▸ **THE REQUEST**:
Copy the items from the line containing "Where should I click to: Click the Default" down to the line containing "(x=372, y=287)", swapping "Screen dimensions" for "Screen size" and leaving everything else unchanged.

▸ **STORED DATA**:
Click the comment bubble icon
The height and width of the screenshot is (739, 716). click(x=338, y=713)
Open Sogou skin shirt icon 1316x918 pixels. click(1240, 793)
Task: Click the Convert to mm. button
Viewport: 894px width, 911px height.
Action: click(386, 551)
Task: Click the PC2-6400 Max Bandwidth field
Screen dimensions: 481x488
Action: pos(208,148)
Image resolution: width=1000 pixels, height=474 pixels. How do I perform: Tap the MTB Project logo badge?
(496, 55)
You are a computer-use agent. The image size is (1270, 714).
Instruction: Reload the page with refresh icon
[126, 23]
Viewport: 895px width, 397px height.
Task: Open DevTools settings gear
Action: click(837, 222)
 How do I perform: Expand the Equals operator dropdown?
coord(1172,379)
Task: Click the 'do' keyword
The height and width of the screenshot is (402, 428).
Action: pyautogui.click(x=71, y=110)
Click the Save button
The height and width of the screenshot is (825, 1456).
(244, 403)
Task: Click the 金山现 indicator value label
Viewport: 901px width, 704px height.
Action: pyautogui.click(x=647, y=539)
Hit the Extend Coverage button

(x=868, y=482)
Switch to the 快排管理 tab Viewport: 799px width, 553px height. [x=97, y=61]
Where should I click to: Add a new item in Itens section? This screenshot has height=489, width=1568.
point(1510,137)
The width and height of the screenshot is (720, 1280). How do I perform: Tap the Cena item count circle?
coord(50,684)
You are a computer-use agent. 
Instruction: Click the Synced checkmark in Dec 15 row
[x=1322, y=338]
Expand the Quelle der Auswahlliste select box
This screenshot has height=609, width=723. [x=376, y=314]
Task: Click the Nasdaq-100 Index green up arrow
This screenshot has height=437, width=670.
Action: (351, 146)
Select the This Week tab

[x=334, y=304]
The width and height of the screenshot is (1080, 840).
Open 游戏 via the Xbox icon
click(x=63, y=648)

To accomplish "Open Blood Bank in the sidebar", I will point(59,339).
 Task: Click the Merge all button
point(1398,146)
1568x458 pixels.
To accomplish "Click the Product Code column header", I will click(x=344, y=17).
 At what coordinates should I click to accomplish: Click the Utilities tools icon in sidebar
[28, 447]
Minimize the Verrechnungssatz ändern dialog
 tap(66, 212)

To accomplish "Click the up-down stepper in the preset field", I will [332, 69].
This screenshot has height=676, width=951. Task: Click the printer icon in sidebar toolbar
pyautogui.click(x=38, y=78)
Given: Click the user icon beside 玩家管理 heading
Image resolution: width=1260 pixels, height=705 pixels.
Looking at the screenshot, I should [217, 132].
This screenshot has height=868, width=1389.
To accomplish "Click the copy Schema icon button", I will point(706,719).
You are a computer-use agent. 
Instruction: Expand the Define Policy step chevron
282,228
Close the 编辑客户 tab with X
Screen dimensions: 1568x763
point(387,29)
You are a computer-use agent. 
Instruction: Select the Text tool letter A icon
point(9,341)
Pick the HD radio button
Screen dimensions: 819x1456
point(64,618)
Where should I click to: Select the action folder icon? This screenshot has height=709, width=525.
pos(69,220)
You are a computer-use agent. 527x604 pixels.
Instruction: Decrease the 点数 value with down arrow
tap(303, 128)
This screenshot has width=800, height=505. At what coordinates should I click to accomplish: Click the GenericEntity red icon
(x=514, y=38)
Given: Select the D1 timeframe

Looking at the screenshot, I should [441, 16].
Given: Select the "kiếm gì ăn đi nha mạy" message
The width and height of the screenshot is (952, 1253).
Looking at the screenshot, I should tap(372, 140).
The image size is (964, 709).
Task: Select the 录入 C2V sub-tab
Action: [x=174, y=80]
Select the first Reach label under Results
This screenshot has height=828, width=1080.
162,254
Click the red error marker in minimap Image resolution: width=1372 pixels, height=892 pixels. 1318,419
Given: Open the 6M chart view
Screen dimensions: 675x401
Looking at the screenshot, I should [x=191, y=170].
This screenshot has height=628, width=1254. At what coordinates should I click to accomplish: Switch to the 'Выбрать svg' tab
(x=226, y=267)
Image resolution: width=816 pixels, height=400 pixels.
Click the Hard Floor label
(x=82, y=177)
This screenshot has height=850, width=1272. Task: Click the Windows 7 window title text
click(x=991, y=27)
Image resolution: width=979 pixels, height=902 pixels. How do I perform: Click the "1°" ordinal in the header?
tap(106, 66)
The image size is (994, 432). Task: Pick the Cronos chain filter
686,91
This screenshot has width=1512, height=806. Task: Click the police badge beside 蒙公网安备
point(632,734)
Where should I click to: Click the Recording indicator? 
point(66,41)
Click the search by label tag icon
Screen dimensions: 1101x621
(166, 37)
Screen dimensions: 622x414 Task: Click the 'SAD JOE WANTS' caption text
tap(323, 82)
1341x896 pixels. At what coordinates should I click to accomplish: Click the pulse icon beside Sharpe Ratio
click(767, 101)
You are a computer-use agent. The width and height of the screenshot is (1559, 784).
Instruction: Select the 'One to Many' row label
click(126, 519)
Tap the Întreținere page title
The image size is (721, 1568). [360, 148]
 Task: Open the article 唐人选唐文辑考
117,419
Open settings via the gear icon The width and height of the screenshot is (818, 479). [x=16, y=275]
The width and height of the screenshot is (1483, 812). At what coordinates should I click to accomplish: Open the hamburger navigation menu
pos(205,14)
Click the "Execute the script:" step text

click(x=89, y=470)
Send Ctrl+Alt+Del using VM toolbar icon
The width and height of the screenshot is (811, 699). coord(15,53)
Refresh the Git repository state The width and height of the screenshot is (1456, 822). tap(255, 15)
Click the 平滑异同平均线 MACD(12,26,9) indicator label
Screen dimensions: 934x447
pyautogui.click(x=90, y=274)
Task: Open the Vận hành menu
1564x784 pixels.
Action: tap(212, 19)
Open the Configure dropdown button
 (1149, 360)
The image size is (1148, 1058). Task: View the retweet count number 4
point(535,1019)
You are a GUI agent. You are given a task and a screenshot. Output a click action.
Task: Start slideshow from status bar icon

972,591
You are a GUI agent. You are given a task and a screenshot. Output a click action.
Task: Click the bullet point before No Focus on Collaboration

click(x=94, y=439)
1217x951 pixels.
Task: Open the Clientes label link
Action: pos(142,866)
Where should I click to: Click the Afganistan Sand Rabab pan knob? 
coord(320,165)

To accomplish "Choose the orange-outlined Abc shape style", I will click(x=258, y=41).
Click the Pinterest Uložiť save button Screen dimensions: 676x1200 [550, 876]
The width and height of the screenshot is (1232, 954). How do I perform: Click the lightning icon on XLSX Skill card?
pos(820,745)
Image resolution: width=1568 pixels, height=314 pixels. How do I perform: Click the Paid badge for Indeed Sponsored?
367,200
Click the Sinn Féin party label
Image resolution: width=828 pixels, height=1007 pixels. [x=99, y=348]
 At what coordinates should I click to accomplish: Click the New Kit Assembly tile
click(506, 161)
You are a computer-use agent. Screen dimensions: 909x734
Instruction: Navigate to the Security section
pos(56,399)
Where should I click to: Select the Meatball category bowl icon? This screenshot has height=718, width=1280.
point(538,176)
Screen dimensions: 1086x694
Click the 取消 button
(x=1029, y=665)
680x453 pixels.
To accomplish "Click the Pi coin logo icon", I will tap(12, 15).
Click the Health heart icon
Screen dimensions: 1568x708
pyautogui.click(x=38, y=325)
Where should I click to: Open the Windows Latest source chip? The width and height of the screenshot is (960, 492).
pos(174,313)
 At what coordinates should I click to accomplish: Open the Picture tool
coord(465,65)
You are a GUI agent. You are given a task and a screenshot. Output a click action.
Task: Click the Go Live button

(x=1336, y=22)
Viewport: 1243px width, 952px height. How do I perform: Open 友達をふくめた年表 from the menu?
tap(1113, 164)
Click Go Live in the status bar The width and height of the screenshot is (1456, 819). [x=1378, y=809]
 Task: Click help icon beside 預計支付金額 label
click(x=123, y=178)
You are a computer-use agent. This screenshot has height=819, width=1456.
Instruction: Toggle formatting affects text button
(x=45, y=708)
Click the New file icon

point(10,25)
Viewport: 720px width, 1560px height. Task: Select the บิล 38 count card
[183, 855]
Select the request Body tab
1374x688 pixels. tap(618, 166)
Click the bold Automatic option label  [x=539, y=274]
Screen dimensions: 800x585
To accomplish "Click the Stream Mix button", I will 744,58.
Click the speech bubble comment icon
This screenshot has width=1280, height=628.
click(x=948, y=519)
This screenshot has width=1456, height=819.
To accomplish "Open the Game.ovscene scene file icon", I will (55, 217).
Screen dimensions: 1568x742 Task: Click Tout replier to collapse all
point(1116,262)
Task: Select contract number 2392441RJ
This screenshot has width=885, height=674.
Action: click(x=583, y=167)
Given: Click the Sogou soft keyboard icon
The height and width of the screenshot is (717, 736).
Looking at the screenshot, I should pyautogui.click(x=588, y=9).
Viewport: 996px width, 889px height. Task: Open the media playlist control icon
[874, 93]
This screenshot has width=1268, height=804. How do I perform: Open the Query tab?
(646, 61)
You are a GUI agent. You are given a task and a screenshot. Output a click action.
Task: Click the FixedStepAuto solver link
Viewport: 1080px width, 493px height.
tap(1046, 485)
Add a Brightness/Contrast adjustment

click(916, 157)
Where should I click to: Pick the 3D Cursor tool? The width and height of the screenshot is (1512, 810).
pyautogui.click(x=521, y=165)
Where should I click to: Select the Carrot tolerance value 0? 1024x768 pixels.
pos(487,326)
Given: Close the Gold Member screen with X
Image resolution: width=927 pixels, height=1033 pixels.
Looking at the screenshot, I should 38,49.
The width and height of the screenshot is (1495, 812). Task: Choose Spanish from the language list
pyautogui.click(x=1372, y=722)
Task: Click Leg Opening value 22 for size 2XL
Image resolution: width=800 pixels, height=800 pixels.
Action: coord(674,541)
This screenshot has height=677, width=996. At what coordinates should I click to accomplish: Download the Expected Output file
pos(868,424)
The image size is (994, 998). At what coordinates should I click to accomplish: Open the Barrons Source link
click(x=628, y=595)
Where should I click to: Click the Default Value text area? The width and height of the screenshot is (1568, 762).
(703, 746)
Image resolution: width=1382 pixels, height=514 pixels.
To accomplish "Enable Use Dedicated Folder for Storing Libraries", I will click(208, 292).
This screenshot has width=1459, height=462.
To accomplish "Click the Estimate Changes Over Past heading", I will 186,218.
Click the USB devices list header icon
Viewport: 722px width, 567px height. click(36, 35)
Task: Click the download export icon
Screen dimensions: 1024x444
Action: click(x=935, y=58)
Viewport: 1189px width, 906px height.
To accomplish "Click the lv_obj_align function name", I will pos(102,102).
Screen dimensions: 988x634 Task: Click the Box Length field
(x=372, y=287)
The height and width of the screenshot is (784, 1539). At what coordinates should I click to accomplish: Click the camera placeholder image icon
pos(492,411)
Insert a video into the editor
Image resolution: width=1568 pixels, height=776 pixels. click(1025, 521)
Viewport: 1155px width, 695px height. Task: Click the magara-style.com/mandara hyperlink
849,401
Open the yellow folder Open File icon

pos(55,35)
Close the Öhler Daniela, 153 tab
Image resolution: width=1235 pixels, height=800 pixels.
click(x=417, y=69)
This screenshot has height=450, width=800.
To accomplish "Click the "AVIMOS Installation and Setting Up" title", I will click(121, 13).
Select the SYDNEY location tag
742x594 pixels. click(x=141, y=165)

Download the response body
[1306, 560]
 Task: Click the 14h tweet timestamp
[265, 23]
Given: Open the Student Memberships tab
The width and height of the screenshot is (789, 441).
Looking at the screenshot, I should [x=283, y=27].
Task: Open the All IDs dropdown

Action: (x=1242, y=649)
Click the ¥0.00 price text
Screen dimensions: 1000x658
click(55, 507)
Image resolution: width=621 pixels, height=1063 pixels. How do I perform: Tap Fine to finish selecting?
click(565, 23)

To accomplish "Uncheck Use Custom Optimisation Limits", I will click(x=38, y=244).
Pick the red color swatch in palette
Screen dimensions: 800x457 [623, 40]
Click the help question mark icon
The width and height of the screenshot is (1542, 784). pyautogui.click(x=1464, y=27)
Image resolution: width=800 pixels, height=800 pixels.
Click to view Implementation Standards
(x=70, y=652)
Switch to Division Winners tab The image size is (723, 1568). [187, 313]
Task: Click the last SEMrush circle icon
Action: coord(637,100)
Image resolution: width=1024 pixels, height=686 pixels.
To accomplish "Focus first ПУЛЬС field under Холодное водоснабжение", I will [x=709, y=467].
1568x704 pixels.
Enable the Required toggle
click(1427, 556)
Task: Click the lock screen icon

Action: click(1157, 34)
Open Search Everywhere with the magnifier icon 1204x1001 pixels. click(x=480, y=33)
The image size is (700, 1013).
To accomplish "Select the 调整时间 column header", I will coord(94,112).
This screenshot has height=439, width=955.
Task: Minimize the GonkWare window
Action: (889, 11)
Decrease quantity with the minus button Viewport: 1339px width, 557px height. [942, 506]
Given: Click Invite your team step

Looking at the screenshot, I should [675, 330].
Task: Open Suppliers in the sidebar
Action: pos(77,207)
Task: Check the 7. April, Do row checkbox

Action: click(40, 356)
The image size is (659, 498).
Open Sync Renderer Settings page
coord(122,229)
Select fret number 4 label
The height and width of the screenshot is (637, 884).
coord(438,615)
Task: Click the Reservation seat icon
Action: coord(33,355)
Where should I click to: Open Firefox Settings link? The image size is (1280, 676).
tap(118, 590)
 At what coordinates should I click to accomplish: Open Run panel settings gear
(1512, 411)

▸ **REPLY TO THE EXERCISE**:
Where should I click to: Click the Default Value text area? The width and height of the screenshot is (1568, 762).
(703, 746)
Image resolution: width=1382 pixels, height=514 pixels.
To accomplish "Enable Use Dedicated Folder for Storing Libraries", I will click(208, 292).
This screenshot has width=1459, height=462.
To accomplish "Click the Estimate Changes Over Past heading", I will 186,218.
Click the USB devices list header icon
Viewport: 722px width, 567px height. click(36, 35)
Task: Click the download export icon
Screen size: 1024x444
Action: click(x=935, y=58)
Viewport: 1189px width, 906px height.
To accomplish "Click the lv_obj_align function name", I will pos(102,102).
Screen size: 988x634 Task: Click the Box Length field
(x=372, y=287)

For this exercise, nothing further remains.